It's no secret that many subcontractors have sustained their fair share of hard knocks in the last year as a result of the economic crisis and construction industry downturn. However, the close of 2008 brought with it a glimmer of hope for subs struggling with mounting risk management issues, says a new report released in January by the American Subcontractors Association (ASA), Alexandria, Va. According to “The ASA Report: The Policy Environment in the States,” policymakers' understanding of sophisticated risk transfer issues is growing.

ASA's annual evaluation of public policies in the 50 states and the District of Columbia revealed that legislators and courts took new steps in 2008 to limit how contracts or insurance for construction/design services may allocate liabilities. This is a key public policy issue for subcontractors, which are often forced to pay for the costs of job-site injuries or damage caused by others, even though the subcontractors are faultless.

“The 2008 ASA Report shows that progress on a complex issue like indemnity is possible,” says 2008-09 ASA President Bill Olmo, Fedco Construction Inc., Santa Rosa, Calif. “ASA urges subcontractors to use the results of The ASA Report to help legislators understand why reforms are needed and possible in their states.”

Legislative/judicial activities in 2008 caused the scores of eight states to change from last year's ASA report — Arizona, California, Iowa, Kansas, Maine, Maryland, Nevada and New York. The scores of three of these states — Kansas, New York, and California — changed because (or partly because) of new restrictions on risk transfer.
#####
= EXERCISE INSTRUCTIONS =
1. Decide whether each statement below agrees with the article on the ASA report, answering yes or no and quoting the words from the article that settle it: (a) The report evaluated public policies in all 50 states and the District of Columbia. (b) The scores of ten states changed from the previous year's report. (c) Bill Olmo is with Fedco Construction Inc. in Santa Rosa, Calif.
2. According to the article on the ASA report, which three states saw their scores change because, or partly because, of new restrictions on risk transfer?
3. Write the next few sentences of the article on the ASA report, picking up after its final sentence.

= DATA EXTRACT =
#####
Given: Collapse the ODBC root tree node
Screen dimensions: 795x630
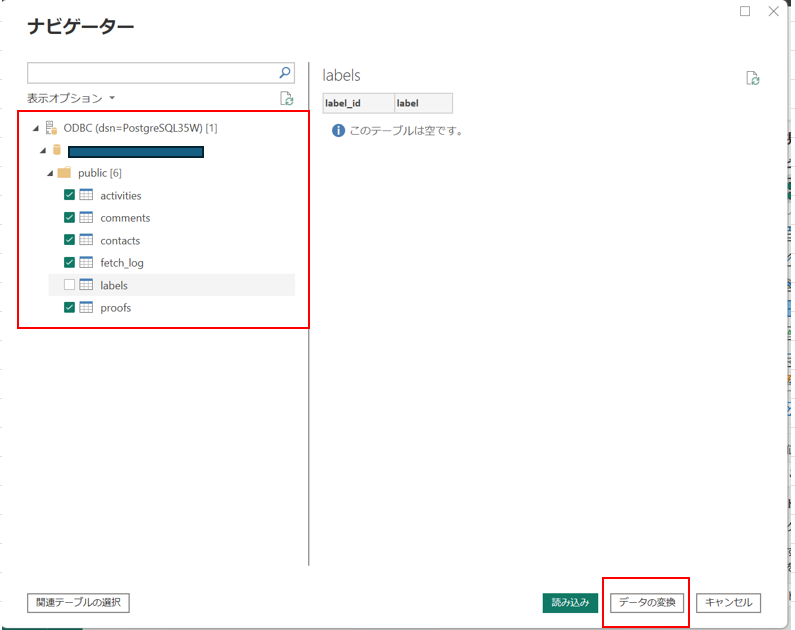Looking at the screenshot, I should click(36, 128).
#####
= WRITTEN ANSWERS =
1.
(a) Yes: "ASA's annual evaluation of public policies in the 50 states and the District of Columbia"
(b) No: "caused the scores of eight states to change from last year's ASA report"
(c) Yes: "2008-09 ASA President Bill Olmo, Fedco Construction Inc., Santa Rosa, Calif."

2. Kansas, New York and California.

3.
ASA's report scores and grades each state in seven policy areas and uses the results to calculate an overall score, grade, and rank for each state. Taking into account both laws and judicial decisions, the report scores: (1) Prompt payment protections; (2) Treatment of pay-if -paid clauses; (3) Mechanic's lien protections; (4) Payment bond protections; (5) Retainage limitations; (6) Anti-indemnity protections, including limits on “additional insured” endorsements; and (7) Anti-“bid shopping” measures. New Mexico remains the only state to receive an overall passing grade in the report. Four states (California, Kansas, New York, and South Carolina) are within five points of a passing score of more than 60%.

Highlights from the report reveal that an ASA campaign to limit risk transfer is starting to pay off. For example, in the first ASA Report released in 2004, two states — Montana and New Mexico — had perfect scores in the anti-indemnity category and 48 states and the District of Columbia had scores of 41 or less. In the 2008 report, seven states scored better than 41 in this category. Several states continued retainage reform, with three states (California, Iowa, and Maryland) enacting laws that resulted in score changes for retainage reform in the study. Arizona enacted mechanic's lien reform, resulting in a score change in the report, while two others (Georgia and Rhode Island) made lien law changes that did not impact their scores. Although no states passed prompt payment reform legislation in 2008, Colorado came close, falling only four votes short in its House of Representatives vote.